Berita Soal HGU Nangahale Tidak Lengkap, Tidak Proporsional, dan Biased
Oleh P. Dr. Alexander Jabadu, SVD, Dosen IFTK Ledalero.
Mengapa tidak bisa dikembalikan kepada mereka? Ya karena aset-aset itu sudah lama dimiliki perampok Belanda dan masyarakat yang dulu jadi pemiliknya sudah silih berganti atau jumlah mereka sudah sangat banyak ketimbang dulu.
Bahkan, setelah ratusan tahun, ada warga yang sebenarnya pendatang dan bukan ahli waris dan bukan anggota suku setempat (Catatan: satu warga kemarin yang mantan biarawan itu juga bukan orang setempat tapi dari Flobatim).
Karena itu, pengembaliannya sangat sulit.
Kalau dikembalikan kepada masyarakat, kemungkinan akan ada konflik di antara mereka, antara lain karena siapa dapat apa dan dapat di mana.
Maka pemerintah RI putuskan yang terbaik: barang atau tanah bekas rampokan Belanda ini dijadikan milik negara saja atas nama seluruh Rakyat Indonesia dan dikelola melalui mekanisme HGU (Hak Guna Usaha) . Kebijakan ini berlaku dari Sabang sampai Marauke.

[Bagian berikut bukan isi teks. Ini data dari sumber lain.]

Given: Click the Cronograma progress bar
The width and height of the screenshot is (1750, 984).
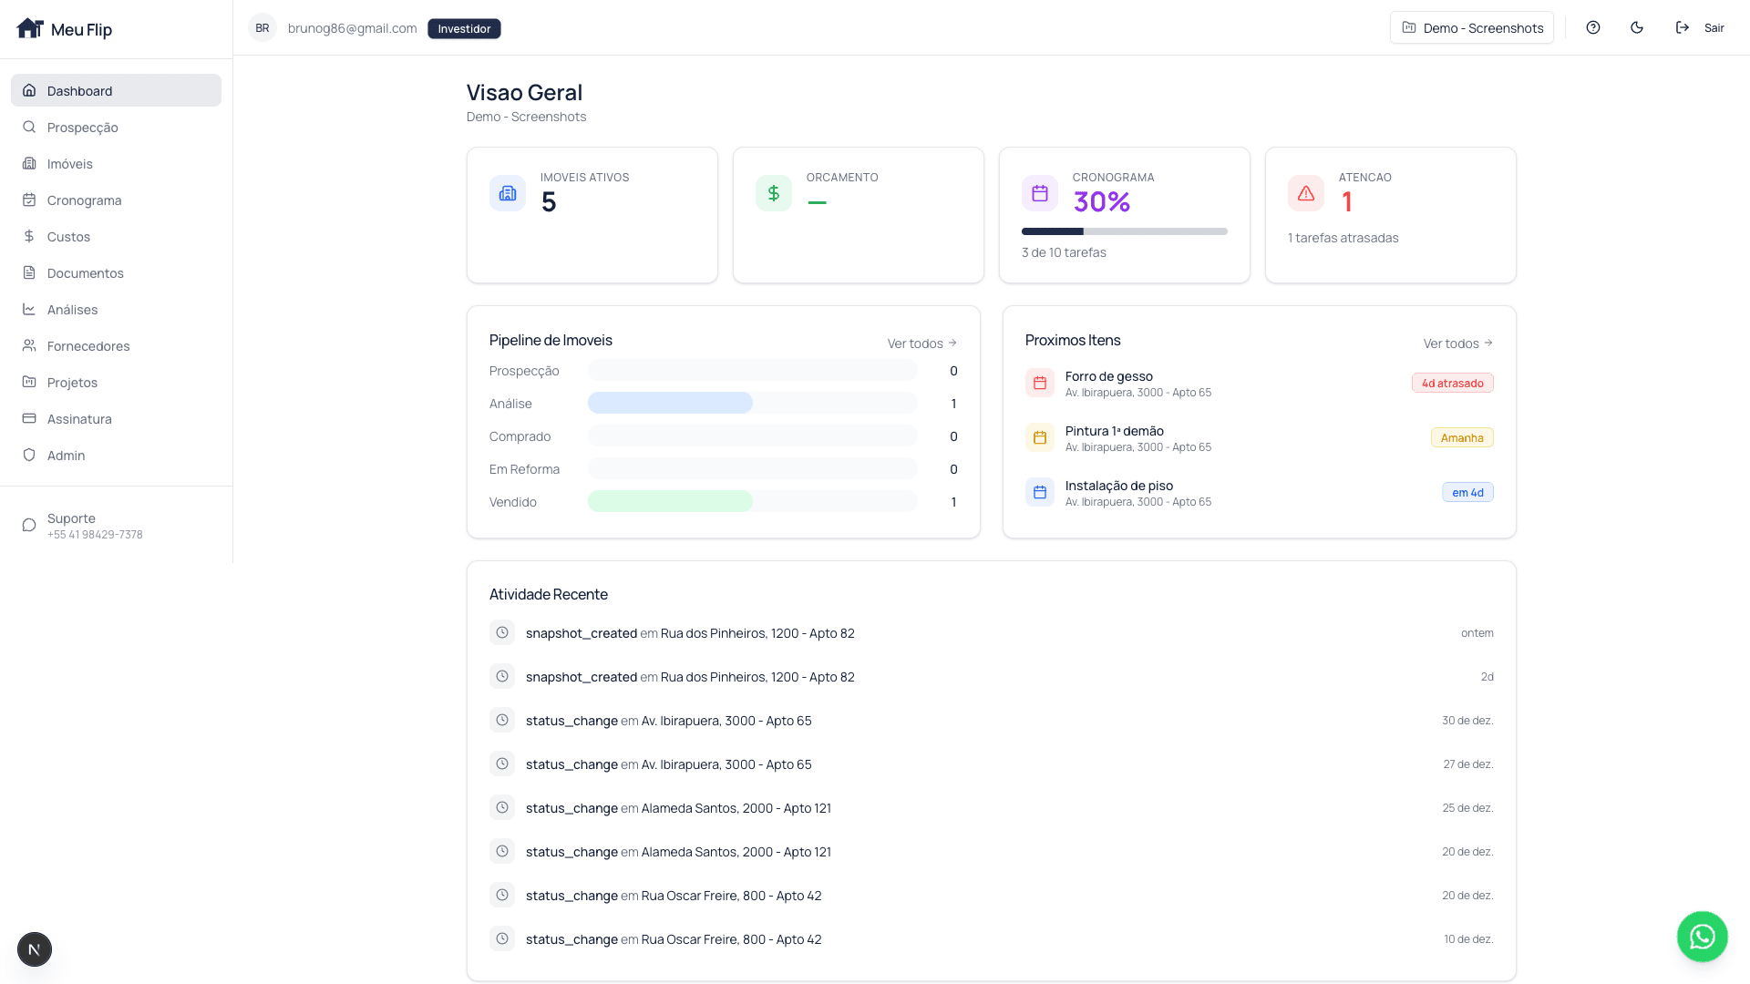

Khusus untuk tanah Nangahale dan Patiahu, Negara beri HGU kepada Gereja sangat beralasan, karena Gereja mendapatkannya dulu dengan membeli menggunakan mata uang GULDEN dari perusahaan Belanda (note: bukti pembelian masih ada di arsip SVD ENDE hingga hari ini) dan Gereja bayar pajak tanah HGU ini tidak sedikit setiap tahun).